Music industry has a lot riding on final-stretch sales
By Edna Gundersen, USA TODAY
Mired in the third year of a sales slump, the music industry is counting on a handful of chart titans to salvage 2003 in the final stretch.
The September-December season, which typically accounts for more than 40% of the year’s retail action, is the most crucial period on the record business calendar. Like the film industry, the record business often saves its strongest offerings for the fourth quarter to entice holiday shoppers.
The stakes are high: With a good fall, the industry could reverse two years of decline.
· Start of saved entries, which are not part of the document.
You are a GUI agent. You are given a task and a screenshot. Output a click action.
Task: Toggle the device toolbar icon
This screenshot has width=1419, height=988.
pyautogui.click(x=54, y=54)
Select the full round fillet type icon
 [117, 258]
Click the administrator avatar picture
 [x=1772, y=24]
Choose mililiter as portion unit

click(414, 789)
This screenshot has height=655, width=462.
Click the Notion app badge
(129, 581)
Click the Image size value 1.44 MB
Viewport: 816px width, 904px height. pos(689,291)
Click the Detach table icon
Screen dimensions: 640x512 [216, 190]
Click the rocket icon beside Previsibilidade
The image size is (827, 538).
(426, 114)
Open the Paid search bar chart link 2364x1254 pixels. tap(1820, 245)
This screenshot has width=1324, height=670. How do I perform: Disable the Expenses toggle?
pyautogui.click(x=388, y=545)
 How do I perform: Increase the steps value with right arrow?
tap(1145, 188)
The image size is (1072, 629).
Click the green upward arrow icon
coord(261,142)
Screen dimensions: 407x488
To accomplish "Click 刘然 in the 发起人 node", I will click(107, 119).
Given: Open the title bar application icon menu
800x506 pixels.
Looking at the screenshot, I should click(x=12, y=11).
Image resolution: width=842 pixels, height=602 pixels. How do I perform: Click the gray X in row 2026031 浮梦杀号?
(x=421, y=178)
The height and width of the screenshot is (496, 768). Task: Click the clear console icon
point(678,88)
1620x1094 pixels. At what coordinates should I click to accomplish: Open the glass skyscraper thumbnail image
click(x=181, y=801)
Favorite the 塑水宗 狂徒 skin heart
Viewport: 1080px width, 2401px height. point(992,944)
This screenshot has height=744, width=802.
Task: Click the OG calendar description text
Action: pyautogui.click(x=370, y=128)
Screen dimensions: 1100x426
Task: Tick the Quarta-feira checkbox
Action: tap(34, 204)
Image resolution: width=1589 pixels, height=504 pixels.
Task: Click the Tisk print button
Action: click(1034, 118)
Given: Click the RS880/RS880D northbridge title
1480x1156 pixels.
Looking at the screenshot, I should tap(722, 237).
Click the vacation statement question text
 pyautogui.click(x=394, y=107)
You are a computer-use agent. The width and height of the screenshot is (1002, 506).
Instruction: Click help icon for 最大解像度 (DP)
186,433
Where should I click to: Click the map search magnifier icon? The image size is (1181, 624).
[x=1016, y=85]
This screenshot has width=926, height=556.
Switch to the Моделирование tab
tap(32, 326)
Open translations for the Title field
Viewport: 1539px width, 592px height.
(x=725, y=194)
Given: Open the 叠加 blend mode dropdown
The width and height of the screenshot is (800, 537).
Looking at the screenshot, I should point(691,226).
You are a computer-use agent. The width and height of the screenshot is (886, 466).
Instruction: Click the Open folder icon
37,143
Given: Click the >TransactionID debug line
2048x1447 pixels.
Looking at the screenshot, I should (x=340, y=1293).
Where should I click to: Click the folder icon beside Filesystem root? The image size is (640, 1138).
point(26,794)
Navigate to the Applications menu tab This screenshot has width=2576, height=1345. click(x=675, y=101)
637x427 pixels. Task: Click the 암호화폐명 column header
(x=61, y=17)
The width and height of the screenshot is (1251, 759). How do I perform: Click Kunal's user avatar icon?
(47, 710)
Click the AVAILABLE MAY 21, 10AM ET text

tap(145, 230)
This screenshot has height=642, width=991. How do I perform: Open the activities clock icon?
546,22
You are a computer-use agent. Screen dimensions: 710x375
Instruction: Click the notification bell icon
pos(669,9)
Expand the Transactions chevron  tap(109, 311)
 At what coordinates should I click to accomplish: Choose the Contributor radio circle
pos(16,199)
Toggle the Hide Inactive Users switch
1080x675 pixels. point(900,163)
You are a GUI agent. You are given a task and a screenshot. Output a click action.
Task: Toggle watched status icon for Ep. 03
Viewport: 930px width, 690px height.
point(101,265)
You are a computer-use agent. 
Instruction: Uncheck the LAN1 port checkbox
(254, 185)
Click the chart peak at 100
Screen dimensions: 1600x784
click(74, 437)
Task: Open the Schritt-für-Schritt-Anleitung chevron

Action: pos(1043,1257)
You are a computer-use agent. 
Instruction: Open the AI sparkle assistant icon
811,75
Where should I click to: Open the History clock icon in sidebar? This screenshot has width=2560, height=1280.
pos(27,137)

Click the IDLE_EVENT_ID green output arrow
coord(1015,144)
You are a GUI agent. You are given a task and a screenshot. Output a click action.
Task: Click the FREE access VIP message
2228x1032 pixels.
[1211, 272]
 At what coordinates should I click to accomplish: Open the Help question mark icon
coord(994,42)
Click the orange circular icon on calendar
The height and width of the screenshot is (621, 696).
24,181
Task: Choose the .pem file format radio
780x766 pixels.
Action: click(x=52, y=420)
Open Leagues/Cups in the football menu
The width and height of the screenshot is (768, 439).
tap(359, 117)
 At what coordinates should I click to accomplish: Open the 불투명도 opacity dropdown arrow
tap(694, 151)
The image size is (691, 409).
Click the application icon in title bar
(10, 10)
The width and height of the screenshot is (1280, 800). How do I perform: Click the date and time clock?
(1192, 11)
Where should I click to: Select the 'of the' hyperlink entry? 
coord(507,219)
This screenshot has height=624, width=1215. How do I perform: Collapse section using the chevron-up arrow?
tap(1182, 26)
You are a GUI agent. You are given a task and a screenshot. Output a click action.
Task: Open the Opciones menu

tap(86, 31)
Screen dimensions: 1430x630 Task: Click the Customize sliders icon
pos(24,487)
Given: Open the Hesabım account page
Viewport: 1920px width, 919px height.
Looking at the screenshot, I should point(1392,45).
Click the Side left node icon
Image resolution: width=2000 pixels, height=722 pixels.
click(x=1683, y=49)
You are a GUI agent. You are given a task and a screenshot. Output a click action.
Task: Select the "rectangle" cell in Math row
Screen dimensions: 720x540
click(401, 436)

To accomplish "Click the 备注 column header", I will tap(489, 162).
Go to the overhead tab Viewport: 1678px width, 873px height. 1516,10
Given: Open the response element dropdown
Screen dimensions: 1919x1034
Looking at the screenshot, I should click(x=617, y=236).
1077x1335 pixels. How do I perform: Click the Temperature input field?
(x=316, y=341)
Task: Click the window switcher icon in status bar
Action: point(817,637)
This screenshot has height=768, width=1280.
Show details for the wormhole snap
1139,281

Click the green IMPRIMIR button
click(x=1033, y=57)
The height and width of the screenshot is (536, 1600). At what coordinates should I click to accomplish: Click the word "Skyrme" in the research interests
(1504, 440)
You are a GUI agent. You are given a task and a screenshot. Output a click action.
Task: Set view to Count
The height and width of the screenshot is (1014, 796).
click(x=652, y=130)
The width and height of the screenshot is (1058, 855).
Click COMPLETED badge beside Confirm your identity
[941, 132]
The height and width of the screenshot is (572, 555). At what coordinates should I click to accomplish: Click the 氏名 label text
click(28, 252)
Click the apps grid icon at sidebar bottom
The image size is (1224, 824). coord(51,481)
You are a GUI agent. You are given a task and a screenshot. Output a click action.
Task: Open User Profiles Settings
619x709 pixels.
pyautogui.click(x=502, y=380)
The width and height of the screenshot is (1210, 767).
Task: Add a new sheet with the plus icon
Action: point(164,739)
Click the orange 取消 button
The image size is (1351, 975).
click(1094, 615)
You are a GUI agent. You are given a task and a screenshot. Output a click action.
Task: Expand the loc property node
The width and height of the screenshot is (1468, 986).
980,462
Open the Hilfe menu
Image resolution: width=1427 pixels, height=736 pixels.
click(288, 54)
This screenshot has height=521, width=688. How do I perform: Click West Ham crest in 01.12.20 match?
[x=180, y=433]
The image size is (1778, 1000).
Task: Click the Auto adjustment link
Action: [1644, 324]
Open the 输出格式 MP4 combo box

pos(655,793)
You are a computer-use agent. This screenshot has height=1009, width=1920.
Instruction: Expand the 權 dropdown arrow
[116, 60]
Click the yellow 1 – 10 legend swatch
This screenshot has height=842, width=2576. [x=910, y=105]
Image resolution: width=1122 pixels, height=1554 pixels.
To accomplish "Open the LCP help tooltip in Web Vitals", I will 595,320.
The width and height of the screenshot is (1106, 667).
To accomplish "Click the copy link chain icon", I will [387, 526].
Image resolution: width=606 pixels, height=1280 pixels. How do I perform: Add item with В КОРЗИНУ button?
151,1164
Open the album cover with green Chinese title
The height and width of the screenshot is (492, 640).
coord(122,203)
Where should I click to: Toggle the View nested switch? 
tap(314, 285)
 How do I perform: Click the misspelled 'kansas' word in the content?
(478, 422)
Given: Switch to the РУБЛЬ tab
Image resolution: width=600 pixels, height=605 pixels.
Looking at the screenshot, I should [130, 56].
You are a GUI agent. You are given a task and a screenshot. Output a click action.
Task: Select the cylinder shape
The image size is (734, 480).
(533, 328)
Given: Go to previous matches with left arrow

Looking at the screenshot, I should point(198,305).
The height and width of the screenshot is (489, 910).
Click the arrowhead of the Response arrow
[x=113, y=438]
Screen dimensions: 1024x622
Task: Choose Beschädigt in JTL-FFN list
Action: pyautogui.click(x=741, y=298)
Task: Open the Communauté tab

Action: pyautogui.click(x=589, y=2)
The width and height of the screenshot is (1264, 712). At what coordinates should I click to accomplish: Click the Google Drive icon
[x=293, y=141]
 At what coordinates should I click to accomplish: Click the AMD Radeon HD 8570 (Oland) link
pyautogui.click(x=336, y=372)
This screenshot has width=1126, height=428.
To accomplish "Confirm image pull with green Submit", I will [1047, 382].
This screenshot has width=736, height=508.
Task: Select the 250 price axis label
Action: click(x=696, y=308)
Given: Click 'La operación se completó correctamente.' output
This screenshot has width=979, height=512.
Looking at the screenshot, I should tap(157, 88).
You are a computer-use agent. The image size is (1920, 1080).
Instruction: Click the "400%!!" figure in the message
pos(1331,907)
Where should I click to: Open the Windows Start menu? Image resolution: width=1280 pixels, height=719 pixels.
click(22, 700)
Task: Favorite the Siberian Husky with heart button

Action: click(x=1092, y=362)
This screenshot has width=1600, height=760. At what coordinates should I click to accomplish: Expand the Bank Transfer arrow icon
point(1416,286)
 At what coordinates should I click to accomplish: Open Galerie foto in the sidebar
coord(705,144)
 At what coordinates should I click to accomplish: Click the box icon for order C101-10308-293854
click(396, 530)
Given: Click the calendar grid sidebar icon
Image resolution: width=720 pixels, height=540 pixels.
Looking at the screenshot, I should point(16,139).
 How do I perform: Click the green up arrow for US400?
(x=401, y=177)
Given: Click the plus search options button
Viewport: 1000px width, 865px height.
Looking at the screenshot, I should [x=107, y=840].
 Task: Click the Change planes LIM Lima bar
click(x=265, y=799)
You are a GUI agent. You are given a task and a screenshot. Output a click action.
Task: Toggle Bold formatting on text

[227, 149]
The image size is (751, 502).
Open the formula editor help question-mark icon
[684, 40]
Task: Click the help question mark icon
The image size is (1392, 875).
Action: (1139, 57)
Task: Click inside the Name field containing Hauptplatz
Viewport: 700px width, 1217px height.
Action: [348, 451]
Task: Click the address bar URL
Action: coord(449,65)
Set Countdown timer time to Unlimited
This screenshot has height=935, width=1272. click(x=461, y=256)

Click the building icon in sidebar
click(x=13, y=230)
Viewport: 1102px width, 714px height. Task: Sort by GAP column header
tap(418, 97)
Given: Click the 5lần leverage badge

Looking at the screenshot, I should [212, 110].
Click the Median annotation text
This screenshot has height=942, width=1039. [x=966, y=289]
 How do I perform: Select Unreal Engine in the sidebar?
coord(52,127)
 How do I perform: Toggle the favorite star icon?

But to inch ahead of 2002’s year-end total of 681 million albums, consumers will have to buy an additional 299 million albums by late December. Based on recent sales patterns, a more likely figure is 254 million albums, or 40% of the year’s estimated take. That would end the year 6.6% behind 2002 (currently the deficit is 8.6%).
Two much-touted industry initiatives ó the RIAA’s campaign to sue file sharers and Universal’s unilateral price reductions ó may have an effect on sales as the fall unfolds, but the key factor will be the appeal of new releases. This fall’s lineup appears to be a mixed bag of likely winners, potential dark horses and big question marks, with no sure bets.
“If we look at last year as a template, I don’t expect the gap to close significantly,” says Billboard chart director Geoff Mayfield. “At the same time, I don’t expect it to get a lot wider. The last two months will be when the record stores do a significant percentage of their business, but it’s not fair to expect the big horses to sew up the gap.”
The race intensifies with next Tuesday’s bounty of new releases, including potential chart toppers by Outkast, Limp Bizkit, Nickelback and Dave Matthews. Britney Spears, Pink and American Idol champs Clay Aiken and Ruben Studdard may be among hot sellers that provide a second wind during the last laps.
Fall sales as a percentage of each year’s total have been falling slightly, from 42.6% in 1998 to 40.4% in 2002. The variations may be a result of such pre-fall whoppers as ‘N Sync’s Celebrity in August 2001 (1.9 million copies the first week) or The Eminem Show in June 2002 (2.4 million copies in three weeks).
This year has yielded very few blockbusters aside from 50 Cent’s Get Rich or Die Tryin’, the leader with 5.9 million copies sold since February. No album this year has sold more than 1 million copies in a single week. And none of the fourth-quarter releases seem poised to break that unhappy trend.